Clark Co. Forum: Winchester city commission candidates cite importance of jobs

For the Winchester Board of Commissioners candidates, the topic for Thursday’s forum was jobs.

During the question-and-answer event, nearly all the five candidates for the four city commissioner spots mentioned the importance of jobs in the Winchester community and what they will mean for Winchester families and the health of the community.

During his opening statement, incumbent commissioner Rich Beach said Winchester was in the “greatest economic throes of trouble since the Great Depression.”

He also noted that during his time on the board, the commissioners didn’t sit on their hands.

“We didn’t sit back,” he said. “We actively recruited businesses to come here.”
Incumbent Shannon Cox shared Beach’s sentiment on jobs and said his “job wasn’t done” until “everyone who needs a job in this town has a job.”
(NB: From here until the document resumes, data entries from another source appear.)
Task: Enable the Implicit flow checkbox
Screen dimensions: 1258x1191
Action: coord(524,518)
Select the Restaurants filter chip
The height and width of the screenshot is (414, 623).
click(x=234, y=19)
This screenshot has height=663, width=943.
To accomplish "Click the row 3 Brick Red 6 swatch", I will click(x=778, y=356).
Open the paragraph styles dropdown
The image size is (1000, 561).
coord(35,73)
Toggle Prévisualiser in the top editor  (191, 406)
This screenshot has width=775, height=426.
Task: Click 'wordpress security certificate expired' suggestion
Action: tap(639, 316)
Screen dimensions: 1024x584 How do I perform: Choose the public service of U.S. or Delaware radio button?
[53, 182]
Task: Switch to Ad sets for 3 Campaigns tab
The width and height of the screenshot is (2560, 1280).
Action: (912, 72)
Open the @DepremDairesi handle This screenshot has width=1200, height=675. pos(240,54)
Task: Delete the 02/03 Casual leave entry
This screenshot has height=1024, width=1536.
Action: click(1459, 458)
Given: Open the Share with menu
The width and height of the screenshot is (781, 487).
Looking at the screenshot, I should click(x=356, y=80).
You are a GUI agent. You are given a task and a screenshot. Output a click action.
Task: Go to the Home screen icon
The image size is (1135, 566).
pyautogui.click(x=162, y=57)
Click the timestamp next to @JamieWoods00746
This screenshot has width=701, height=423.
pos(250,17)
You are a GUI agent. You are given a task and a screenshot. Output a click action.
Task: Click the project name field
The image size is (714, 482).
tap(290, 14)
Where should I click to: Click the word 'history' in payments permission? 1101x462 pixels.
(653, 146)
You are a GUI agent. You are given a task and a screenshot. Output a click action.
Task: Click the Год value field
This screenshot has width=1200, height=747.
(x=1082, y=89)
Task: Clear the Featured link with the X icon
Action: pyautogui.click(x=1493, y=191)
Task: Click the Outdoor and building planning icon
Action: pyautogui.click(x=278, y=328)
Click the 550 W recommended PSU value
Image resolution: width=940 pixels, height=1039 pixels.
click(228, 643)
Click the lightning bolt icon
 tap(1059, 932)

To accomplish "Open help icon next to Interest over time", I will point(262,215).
Lone challenger Ralph Harrison touched on the importance of jobs and how they affect families in his opening statement.

“When a family runs short on things, you have to figure it out,” he said. “When a lot of families run short, everyone has to figure it out.”

Incumbent Kitty Strode said she took pride in the efforts of the commission during her first term.

“We are on the forefront of creating jobs,” she said.

During his opening statement, incumbent Kenny Book said he thought of his job as representing all the citizens of Winchester. He mentioned drainage problems around the city as a major issue, along with heavy traffic through some areas.

When asked what would be the biggest issue facing the city in the coming years, Book reiterated his stance about drainage and traffic, citing Lexington Avenue specifically.

The other candidates returned to the importance of jobs.

“Families are the building blocks of this community,” Beach said. “City government should do everything we can to support them. We need to provide security and safety for your children to be able to play on the streets. We need have an active police force. Another way to support families is to help them find employment. You have a sense of worth if you can work.”

Cox stated it simply.

“It’s jobs,” he said. “We need jobs.”

Strode echoed that.

“We have made so much progress,” she said. “Amazon was quite the coup for us. With jobs you will have people who want to come here to work and who want to live here.”

On the issue of expanding the city’s selection of dining options, Harrison said the city needs to revisit it’s sign ordinances as he believed it has cost the city some franchises in the past.

Cox disagreed, saying the sign ordinance has already been altered.

“I don’t think regulations are keeping restaurants out of town,” he said. “There are 60 different places with restaurant licenses in Winchester.”

Strode said she’d been asking the proprietors of Ramsey’s to expand into Winchester for 10 years.

“I think things are moving up and we’ll have more restaurants in the next year or so,” she said.

Book said he served on the sign committee and nothing is stopping restaurants from putting a big sign up.

When asked where the recent half-percent occupational tax increase went, all the candidates supported the raised rate.

“You don’t care about that extra half percent when the ambulance comes to your house,” Beach said, citing the importance of infrastructure of the city and how the tax helps the operation of city functions.

Book noted that the increased rate helps keep the city from having to lay off government employees.